Question

2. For the reaction, 2SO2(g) + O2(g) 2SO3(g), at 450.0 K the equilibrium con¬stant, Kc, has a value of 4.62. A system was charged to give these initial concentrations, [SO3] = 0.254 M, [O2] = 0.00855 M, [SO2] = 0.500 M. In which direction will it go?

Answer 1

Answer:

Q >> Kc

We have more products than reactans. To reach the equilibrium, the balance will shift to the left.

Explanation:

Step 1: Data given

Temperature = 450.0 K

Kc = 4.62

When Kc > Q, we have more reactants than products. To reach the equilibrium, the balance will shift to the right

When Kc < Q, we have more products than reactans. To reach the equilibrium, the balance will shift to the left.
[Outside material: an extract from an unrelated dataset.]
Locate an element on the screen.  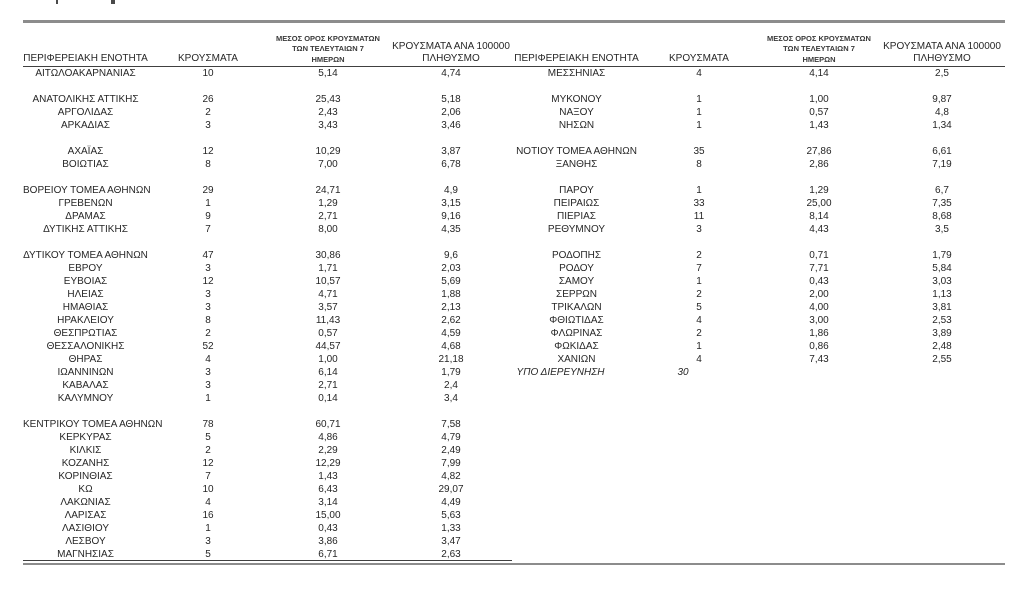
table-row: ΚΟΡΙΝΘΙΑΣ 7 1,43 4,82 is located at coordinates (514, 476).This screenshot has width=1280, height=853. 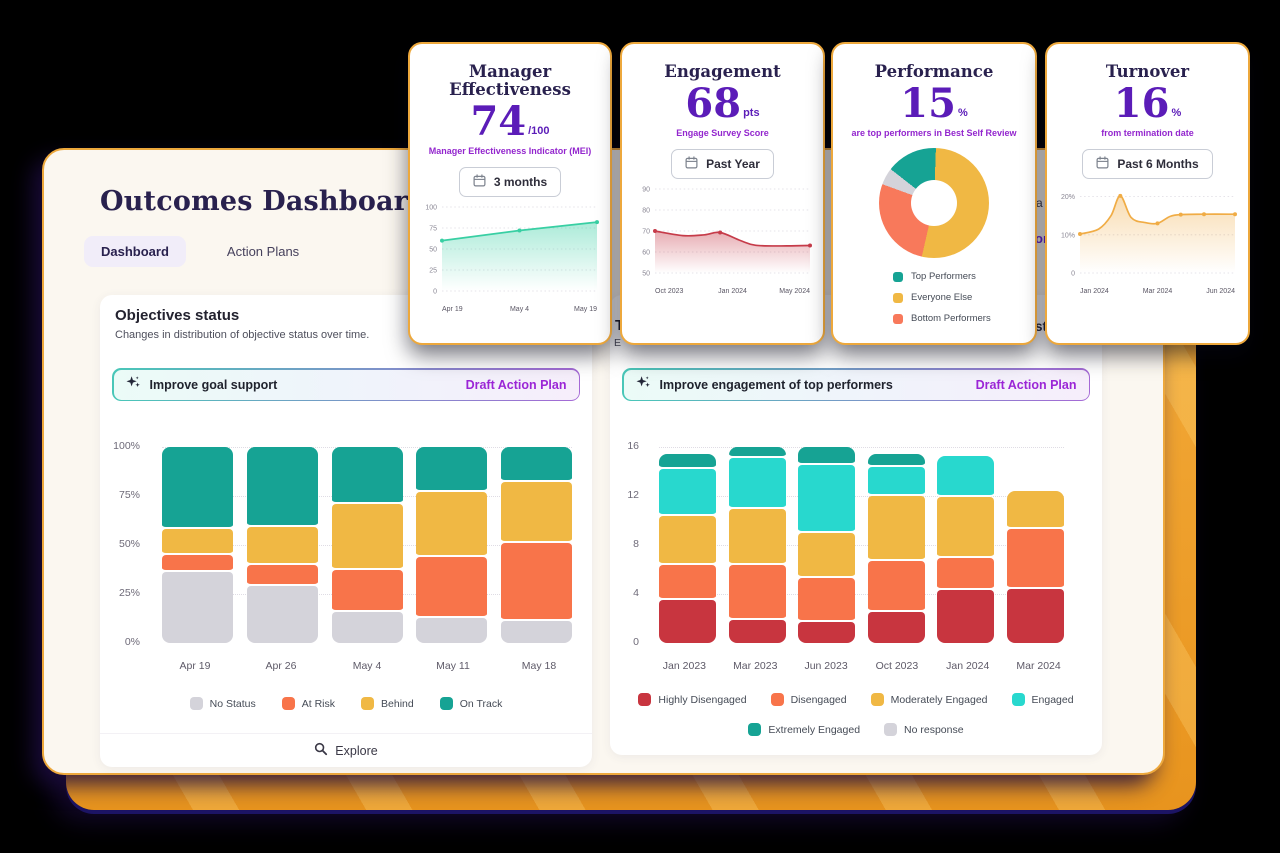 I want to click on segment-at-risk, so click(x=536, y=582).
When Kc = Q,the equiation isatequilibrium

[SO3] = 0.254 M

[O2] = 0.00855 M

[SO2] = 0.500 M

Step 2: The balanced equation

2SO2(g) + O2(g) ⇄ 2SO3(g)

Step 3: Calculate the Q

Q = [SO3]² / [O2][SO2]²

Q = 0.254²/ (0.500 * 0.00855²)

Q = 1765

Q >> Kc

We have more products than reactans. To reach the equilibrium, the balance will shift to the left.

Answer 2

Answer:

the reaction will favor forward, the products.

Explanation:

reaction:

• 2SO2(g) + O2(g) → 2SO3(g)

∴ Kc = 4.62 = [SO3]² / ([O2]*[SO2]²)

initial concentration:

∴ [SO3]i = 0.254 M

∴ [O2]i = 0.00855 M

∴ [SO2]i = 0.500 M

reaction quotient (Q):

⇒ Q = [SO3]² / ([O2]*[SO2]²)

⇒ Q = (0.254)² / ((0.0085)(0.500)²)

⇒ Q = 30.3605

using the reaction quotient to predict the direction of the reaction:

⇒ Q < Kc

In this case, the ratio of products to reagents is less than for the equilibrium system. In other words, the concentration of the reagents is higher than it would be at equilibrium.